**WORK REQUIRED**
Render the lines below as a JSON list of strings, one string per line, leaving out any blank lines.
* Start *
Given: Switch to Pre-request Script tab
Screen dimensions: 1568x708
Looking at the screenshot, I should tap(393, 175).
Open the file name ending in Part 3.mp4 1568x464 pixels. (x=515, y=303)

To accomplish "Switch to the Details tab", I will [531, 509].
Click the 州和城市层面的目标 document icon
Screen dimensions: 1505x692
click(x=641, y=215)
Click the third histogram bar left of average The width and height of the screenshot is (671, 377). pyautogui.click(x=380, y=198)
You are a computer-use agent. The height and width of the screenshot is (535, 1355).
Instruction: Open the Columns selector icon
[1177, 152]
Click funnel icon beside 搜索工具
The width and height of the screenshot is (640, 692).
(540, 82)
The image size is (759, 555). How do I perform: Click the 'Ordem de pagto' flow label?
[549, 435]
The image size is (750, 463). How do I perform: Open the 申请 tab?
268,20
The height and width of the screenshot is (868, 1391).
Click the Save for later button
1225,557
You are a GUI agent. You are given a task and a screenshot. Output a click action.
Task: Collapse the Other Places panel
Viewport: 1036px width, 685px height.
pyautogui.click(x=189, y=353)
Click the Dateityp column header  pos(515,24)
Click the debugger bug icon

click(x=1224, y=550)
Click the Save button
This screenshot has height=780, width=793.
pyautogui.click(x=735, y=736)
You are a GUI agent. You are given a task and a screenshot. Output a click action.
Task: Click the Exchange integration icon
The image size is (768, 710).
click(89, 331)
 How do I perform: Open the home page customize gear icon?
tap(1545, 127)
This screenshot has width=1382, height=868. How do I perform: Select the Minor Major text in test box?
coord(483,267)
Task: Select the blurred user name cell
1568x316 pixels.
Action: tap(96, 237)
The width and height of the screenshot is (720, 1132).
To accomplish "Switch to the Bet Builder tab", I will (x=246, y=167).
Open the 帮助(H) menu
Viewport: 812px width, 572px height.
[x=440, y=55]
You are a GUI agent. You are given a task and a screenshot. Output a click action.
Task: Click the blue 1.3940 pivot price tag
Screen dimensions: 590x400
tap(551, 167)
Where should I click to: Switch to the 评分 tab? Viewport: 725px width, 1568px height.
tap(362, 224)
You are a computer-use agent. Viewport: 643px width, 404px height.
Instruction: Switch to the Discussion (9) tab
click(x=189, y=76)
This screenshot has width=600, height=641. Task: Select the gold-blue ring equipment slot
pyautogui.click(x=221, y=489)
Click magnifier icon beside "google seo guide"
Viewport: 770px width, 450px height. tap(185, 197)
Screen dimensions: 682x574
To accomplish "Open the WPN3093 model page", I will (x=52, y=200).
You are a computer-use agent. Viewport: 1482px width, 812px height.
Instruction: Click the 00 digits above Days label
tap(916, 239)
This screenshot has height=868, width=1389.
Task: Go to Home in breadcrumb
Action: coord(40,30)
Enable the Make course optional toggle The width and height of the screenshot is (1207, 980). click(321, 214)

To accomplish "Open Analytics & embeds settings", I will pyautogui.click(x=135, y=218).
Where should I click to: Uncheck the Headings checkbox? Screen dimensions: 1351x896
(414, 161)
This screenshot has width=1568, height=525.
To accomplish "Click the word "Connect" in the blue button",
* End *
**TASK OUTPUT**
[
  "Given: Switch to Pre-request Script tab",
  "Screen dimensions: 1568x708",
  "Looking at the screenshot, I should tap(393, 175).",
  "Open the file name ending in Part 3.mp4 1568x464 pixels. (x=515, y=303)",
  "To accomplish \"Switch to the Details tab\", I will [531, 509].",
  "Click the 州和城市层面的目标 document icon",
  "Screen dimensions: 1505x692",
  "click(x=641, y=215)",
  "Click the third histogram bar left of average The width and height of the screenshot is (671, 377). pyautogui.click(x=380, y=198)",
  "You are a computer-use agent. The height and width of the screenshot is (535, 1355).",
  "Instruction: Open the Columns selector icon",
  "[1177, 152]",
  "Click funnel icon beside 搜索工具",
  "The width and height of the screenshot is (640, 692).",
  "(540, 82)",
  "The image size is (759, 555). How do I perform: Click the 'Ordem de pagto' flow label?",
  "[549, 435]",
  "The image size is (750, 463). How do I perform: Open the 申请 tab?",
  "268,20",
  "The height and width of the screenshot is (868, 1391).",
  "Click the Save for later button",
  "1225,557",
  "You are a GUI agent. You are given a task and a screenshot. Output a click action.",
  "Task: Collapse the Other Places panel",
  "Viewport: 1036px width, 685px height.",
  "pyautogui.click(x=189, y=353)",
  "Click the Dateityp column header  pos(515,24)",
  "Click the debugger bug icon",
  "click(x=1224, y=550)",
  "Click the Save button",
  "This screenshot has height=780, width=793.",
  "pyautogui.click(x=735, y=736)",
  "You are a GUI agent. You are given a task and a screenshot. Output a click action.",
  "Task: Click the Exchange integration icon",
  "The image size is (768, 710).",
  "click(89, 331)",
  " How do I perform: Open the home page customize gear icon?",
  "tap(1545, 127)",
  "This screenshot has width=1382, height=868. How do I perform: Select the Minor Major text in test box?",
  "coord(483,267)",
  "Task: Select the blurred user name cell",
  "1568x316 pixels.",
  "Action: tap(96, 237)",
  "The width and height of the screenshot is (720, 1132).",
  "To accomplish \"Switch to the Bet Builder tab\", I will (x=246, y=167).",
  "Open the 帮助(H) menu",
  "Viewport: 812px width, 572px height.",
  "[x=440, y=55]",
  "You are a GUI agent. You are given a task and a screenshot. Output a click action.",
  "Task: Click the blue 1.3940 pivot price tag",
  "Screen dimensions: 590x400",
  "tap(551, 167)",
  "Where should I click to: Switch to the 评分 tab? Viewport: 725px width, 1568px height.",
  "tap(362, 224)",
  "You are a computer-use agent. Viewport: 643px width, 404px height.",
  "Instruction: Switch to the Discussion (9) tab",
  "click(x=189, y=76)",
  "This screenshot has width=600, height=641. Task: Select the gold-blue ring equipment slot",
  "pyautogui.click(x=221, y=489)",
  "Click magnifier icon beside \"google seo guide\"",
  "Viewport: 770px width, 450px height. tap(185, 197)",
  "Screen dimensions: 682x574",
  "To accomplish \"Open the WPN3093 model page\", I will (x=52, y=200).",
  "You are a computer-use agent. Viewport: 1482px width, 812px height.",
  "Instruction: Click the 00 digits above Days label",
  "tap(916, 239)",
  "This screenshot has height=868, width=1389.",
  "Task: Go to Home in breadcrumb",
  "Action: coord(40,30)",
  "Enable the Make course optional toggle The width and height of the screenshot is (1207, 980). click(321, 214)",
  "To accomplish \"Open Analytics & embeds settings\", I will pyautogui.click(x=135, y=218).",
  "Where should I click to: Uncheck the Headings checkbox? Screen dimensions: 1351x896",
  "(414, 161)",
  "This screenshot has width=1568, height=525.",
  "To accomplish \"Click the word \"Connect\" in the blue button\","
]